Um dos temas candentes para as trabalhadoras e os trabalhadores do campo, principalmente à juventude, é a permanência no campo. Por isso, a sindicalista reforça a luta por políticas públicas que atendam a essa demanda.

“A sucessão rural tem sido a nossa palavra de ordem nesse último período” porque “para garantir a permanência da juventude no campo, necessitamos de um conjunto de ações e políticas”. É dessa forma que “as juventudes do campo querem viver, ter renda, poder aquisitivo e acesso às coisas comuns à sua idade” e para isso “é fundamental ter terra, água, agroindústria familiar, assistência técnica, crédito”, ou seja, “um conjunto de políticas que lhe garanta produzir, comercializar e ter renda para viver. Da mesma forma ter acesso à educação, saúde, lazer, esporte, cultura e as tecnologias”.

“Ser mulher e estar em espaços de liderança é extremamente desafiador, mas também é gratificante pois podemos mostrar que apesar das desigualdades de gênero nós podemos sim ocupar esses espaços, fazendo um trabalho com eficiência, firmeza, leveza e amorosidade”, diz Vânia.
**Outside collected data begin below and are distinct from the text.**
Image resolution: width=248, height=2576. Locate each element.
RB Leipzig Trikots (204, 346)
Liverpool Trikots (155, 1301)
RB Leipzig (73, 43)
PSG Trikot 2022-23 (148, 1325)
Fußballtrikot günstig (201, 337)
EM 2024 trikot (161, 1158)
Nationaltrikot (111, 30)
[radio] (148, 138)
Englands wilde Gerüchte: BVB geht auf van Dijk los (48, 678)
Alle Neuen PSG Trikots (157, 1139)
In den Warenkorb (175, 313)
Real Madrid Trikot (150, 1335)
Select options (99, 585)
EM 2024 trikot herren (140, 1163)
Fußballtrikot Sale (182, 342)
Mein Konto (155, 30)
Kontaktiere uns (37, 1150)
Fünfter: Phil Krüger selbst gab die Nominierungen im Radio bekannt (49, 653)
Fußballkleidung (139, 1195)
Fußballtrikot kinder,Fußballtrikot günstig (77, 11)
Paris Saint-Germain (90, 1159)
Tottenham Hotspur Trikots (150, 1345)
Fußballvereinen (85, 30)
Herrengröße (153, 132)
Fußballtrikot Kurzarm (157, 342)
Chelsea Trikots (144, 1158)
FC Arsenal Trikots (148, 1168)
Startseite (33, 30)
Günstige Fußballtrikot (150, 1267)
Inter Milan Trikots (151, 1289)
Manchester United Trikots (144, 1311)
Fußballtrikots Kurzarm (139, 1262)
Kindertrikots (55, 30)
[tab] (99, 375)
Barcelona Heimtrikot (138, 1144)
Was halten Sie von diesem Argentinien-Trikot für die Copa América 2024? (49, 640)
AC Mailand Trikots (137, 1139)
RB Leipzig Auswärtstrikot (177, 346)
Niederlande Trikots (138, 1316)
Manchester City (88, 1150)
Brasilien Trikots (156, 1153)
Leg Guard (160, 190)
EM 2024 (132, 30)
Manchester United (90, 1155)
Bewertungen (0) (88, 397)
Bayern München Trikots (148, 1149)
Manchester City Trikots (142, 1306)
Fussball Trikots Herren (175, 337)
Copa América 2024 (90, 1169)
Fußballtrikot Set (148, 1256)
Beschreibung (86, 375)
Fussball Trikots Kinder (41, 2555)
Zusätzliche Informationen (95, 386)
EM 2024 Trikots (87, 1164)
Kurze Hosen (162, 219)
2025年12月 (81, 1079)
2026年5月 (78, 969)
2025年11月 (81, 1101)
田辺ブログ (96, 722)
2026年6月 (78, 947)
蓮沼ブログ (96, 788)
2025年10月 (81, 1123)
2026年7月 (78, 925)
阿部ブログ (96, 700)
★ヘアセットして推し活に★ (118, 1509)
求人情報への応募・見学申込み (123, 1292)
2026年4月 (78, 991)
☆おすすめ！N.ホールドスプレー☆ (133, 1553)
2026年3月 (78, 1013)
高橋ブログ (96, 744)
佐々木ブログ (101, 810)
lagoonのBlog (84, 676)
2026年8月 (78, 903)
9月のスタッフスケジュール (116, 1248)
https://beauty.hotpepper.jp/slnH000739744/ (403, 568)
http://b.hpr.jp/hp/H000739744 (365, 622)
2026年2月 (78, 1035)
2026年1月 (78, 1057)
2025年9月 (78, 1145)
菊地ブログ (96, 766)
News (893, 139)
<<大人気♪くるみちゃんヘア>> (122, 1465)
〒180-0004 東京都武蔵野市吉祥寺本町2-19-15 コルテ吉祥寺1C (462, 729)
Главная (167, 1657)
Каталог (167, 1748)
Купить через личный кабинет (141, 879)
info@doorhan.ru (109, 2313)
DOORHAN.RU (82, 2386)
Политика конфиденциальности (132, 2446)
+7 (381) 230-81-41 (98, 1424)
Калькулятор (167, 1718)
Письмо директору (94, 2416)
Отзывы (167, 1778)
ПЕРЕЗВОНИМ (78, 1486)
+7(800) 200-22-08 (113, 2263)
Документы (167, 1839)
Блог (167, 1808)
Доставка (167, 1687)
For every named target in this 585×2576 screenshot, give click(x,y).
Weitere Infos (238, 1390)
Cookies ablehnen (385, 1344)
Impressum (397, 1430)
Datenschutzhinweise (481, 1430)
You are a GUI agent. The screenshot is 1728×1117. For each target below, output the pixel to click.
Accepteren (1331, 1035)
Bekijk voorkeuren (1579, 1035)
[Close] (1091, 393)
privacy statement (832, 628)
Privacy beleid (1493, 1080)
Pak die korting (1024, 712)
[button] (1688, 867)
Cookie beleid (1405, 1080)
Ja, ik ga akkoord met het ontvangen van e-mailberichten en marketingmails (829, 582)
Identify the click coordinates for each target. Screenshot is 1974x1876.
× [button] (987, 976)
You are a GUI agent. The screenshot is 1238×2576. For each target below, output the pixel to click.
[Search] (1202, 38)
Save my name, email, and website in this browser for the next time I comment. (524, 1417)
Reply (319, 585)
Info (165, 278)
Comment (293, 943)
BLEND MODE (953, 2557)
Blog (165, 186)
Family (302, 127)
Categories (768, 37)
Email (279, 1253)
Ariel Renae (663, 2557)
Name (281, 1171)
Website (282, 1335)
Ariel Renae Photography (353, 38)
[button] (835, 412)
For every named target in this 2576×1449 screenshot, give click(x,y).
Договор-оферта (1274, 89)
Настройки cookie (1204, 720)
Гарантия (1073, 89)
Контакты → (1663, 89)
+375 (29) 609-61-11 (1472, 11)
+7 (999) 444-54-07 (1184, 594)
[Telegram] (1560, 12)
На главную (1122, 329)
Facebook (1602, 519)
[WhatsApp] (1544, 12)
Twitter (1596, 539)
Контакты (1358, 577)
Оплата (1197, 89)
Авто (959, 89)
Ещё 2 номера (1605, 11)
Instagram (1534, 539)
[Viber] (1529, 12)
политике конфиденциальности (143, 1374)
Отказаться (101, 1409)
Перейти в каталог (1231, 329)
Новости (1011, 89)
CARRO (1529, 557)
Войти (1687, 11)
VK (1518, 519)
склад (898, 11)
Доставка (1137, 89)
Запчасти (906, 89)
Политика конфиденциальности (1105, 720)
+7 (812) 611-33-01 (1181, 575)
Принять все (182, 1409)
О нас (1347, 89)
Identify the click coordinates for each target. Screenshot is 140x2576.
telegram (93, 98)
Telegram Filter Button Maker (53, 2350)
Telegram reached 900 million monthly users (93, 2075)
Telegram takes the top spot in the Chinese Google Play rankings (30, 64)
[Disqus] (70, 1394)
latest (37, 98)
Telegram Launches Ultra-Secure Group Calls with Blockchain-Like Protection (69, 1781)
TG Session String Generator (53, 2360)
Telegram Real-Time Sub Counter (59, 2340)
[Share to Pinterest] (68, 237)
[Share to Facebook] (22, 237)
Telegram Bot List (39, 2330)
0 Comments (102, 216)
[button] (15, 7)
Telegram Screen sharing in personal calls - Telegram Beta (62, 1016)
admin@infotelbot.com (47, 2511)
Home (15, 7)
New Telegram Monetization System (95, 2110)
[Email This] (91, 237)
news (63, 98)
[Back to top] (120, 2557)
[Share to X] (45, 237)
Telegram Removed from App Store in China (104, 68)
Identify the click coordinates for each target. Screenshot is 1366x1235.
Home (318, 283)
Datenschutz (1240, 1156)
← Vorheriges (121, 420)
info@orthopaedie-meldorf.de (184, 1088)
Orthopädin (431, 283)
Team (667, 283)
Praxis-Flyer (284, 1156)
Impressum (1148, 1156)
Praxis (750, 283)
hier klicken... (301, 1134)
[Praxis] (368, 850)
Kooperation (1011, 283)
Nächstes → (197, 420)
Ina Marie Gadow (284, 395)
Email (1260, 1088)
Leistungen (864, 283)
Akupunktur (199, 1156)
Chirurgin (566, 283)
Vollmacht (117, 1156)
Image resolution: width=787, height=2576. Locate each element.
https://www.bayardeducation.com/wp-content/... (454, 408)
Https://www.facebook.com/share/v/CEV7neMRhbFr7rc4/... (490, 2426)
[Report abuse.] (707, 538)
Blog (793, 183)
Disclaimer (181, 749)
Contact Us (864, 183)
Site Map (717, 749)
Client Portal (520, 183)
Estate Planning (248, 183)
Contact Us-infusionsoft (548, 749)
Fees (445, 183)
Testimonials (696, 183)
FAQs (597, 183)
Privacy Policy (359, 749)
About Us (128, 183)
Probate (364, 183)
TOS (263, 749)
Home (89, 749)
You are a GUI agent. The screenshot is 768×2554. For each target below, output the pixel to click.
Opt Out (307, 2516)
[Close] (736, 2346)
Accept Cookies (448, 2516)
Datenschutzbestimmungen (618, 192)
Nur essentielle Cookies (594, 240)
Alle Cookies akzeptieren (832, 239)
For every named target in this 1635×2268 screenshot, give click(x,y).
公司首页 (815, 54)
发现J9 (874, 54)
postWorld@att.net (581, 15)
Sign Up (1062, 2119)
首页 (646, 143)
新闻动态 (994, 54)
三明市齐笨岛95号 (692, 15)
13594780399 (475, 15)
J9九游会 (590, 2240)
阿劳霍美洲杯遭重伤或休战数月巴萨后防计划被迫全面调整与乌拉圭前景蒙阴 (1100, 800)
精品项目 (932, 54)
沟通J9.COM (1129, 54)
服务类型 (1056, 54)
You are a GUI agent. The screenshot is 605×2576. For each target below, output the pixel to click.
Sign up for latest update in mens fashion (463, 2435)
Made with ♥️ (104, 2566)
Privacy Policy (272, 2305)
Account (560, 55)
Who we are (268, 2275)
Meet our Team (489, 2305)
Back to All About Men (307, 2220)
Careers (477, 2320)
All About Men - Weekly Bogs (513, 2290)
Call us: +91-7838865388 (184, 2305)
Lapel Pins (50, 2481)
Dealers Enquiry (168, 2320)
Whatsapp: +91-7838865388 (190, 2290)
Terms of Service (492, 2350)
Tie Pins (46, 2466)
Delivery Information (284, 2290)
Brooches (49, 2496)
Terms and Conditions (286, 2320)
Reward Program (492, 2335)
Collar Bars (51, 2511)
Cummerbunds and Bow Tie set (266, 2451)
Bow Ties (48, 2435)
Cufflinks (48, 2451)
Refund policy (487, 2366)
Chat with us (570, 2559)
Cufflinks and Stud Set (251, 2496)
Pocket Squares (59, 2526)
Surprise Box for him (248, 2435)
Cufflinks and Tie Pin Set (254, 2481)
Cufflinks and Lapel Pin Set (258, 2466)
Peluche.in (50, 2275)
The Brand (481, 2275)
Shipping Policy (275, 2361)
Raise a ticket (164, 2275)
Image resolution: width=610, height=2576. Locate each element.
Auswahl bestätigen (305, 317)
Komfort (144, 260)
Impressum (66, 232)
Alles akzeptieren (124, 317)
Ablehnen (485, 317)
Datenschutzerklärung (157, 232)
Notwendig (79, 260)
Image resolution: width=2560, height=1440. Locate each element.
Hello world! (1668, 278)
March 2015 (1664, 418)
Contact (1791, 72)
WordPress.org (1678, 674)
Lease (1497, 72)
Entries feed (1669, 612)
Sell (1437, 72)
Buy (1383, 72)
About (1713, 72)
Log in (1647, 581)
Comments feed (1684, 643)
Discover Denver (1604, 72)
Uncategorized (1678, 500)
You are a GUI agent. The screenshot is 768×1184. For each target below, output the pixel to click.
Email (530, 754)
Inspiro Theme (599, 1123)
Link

Como se vê, ela unifica em si as lutas por terra a quem nela trabalha, pelos direitos das mulheres no campo e na cidade, pelo fortalecimento da agricultura familiar como uma das formas essenciais para se acabar com a fome no Brasil e também a luta por um país onde prevaleçam a solidariedade, a generosidade, os direitos humanos e a justiça social.